Task data →
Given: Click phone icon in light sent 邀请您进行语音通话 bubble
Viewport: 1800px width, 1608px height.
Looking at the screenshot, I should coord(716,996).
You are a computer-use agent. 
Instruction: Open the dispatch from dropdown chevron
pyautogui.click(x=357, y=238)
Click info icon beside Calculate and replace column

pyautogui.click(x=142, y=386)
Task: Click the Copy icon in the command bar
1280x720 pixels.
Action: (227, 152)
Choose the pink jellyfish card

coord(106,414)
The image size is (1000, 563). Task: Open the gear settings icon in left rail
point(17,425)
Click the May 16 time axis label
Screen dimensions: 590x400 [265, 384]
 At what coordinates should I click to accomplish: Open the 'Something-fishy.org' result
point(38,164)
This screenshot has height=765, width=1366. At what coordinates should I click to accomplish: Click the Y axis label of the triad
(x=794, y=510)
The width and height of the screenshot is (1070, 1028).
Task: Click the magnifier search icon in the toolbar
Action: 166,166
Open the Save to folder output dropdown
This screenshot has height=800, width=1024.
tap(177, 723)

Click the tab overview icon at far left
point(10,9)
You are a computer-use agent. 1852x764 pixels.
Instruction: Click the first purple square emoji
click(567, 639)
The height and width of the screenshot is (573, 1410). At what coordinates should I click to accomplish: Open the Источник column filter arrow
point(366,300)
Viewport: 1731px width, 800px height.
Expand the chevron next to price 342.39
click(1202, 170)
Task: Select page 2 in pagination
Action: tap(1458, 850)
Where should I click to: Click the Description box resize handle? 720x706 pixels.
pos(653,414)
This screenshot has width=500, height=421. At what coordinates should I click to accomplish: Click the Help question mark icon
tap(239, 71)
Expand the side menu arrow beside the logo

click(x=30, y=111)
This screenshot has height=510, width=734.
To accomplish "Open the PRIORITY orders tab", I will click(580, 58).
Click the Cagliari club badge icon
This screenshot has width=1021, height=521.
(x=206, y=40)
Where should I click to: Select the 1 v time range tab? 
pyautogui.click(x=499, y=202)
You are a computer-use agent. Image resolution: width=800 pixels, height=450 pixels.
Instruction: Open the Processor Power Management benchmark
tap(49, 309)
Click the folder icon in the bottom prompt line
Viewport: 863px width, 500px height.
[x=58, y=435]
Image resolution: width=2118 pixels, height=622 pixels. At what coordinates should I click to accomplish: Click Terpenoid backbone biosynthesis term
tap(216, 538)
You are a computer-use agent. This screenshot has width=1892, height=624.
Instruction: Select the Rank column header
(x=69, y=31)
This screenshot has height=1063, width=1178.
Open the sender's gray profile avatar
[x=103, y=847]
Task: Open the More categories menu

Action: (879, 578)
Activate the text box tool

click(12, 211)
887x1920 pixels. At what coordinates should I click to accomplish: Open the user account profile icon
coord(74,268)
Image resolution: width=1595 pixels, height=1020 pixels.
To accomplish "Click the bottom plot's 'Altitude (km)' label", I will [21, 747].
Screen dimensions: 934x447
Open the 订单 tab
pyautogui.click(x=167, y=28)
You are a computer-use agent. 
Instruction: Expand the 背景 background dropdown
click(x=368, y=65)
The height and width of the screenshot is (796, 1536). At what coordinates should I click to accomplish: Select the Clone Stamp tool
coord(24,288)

What you have to do →
Would you please give all of the entries above once more, exactly as they are?

Solution to the exercise →
Given: Click phone icon in light sent 邀请您进行语音通话 bubble
Viewport: 1800px width, 1608px height.
Looking at the screenshot, I should coord(716,996).
You are a computer-use agent. 
Instruction: Open the dispatch from dropdown chevron
pyautogui.click(x=357, y=238)
Click info icon beside Calculate and replace column

pyautogui.click(x=142, y=386)
Task: Click the Copy icon in the command bar
1280x720 pixels.
Action: (227, 152)
Choose the pink jellyfish card

coord(106,414)
The image size is (1000, 563). Task: Open the gear settings icon in left rail
point(17,425)
Click the May 16 time axis label
Screen dimensions: 590x400 [265, 384]
 At what coordinates should I click to accomplish: Open the 'Something-fishy.org' result
point(38,164)
This screenshot has height=765, width=1366. At what coordinates should I click to accomplish: Click the Y axis label of the triad
(x=794, y=510)
The width and height of the screenshot is (1070, 1028).
Task: Click the magnifier search icon in the toolbar
Action: 166,166
Open the Save to folder output dropdown
This screenshot has height=800, width=1024.
tap(177, 723)

Click the tab overview icon at far left
point(10,9)
You are a computer-use agent. 1852x764 pixels.
Instruction: Click the first purple square emoji
click(567, 639)
The height and width of the screenshot is (573, 1410). At what coordinates should I click to accomplish: Open the Источник column filter arrow
point(366,300)
Viewport: 1731px width, 800px height.
Expand the chevron next to price 342.39
click(1202, 170)
Task: Select page 2 in pagination
Action: tap(1458, 850)
Where should I click to: Click the Description box resize handle? 720x706 pixels.
pos(653,414)
This screenshot has width=500, height=421. At what coordinates should I click to accomplish: Click the Help question mark icon
tap(239, 71)
Expand the side menu arrow beside the logo

click(x=30, y=111)
This screenshot has height=510, width=734.
To accomplish "Open the PRIORITY orders tab", I will click(580, 58).
Click the Cagliari club badge icon
This screenshot has width=1021, height=521.
(x=206, y=40)
Where should I click to: Select the 1 v time range tab? 
pyautogui.click(x=499, y=202)
You are a computer-use agent. Image resolution: width=800 pixels, height=450 pixels.
Instruction: Open the Processor Power Management benchmark
tap(49, 309)
Click the folder icon in the bottom prompt line
Viewport: 863px width, 500px height.
[x=58, y=435]
Image resolution: width=2118 pixels, height=622 pixels. At what coordinates should I click to accomplish: Click Terpenoid backbone biosynthesis term
tap(216, 538)
You are a computer-use agent. This screenshot has width=1892, height=624.
Instruction: Select the Rank column header
(x=69, y=31)
This screenshot has height=1063, width=1178.
Open the sender's gray profile avatar
[x=103, y=847]
Task: Open the More categories menu

Action: (879, 578)
Activate the text box tool

click(12, 211)
887x1920 pixels. At what coordinates should I click to accomplish: Open the user account profile icon
coord(74,268)
Image resolution: width=1595 pixels, height=1020 pixels.
To accomplish "Click the bottom plot's 'Altitude (km)' label", I will [21, 747].
Screen dimensions: 934x447
Open the 订单 tab
pyautogui.click(x=167, y=28)
You are a computer-use agent. 
Instruction: Expand the 背景 background dropdown
click(x=368, y=65)
The height and width of the screenshot is (796, 1536). At what coordinates should I click to accomplish: Select the Clone Stamp tool
coord(24,288)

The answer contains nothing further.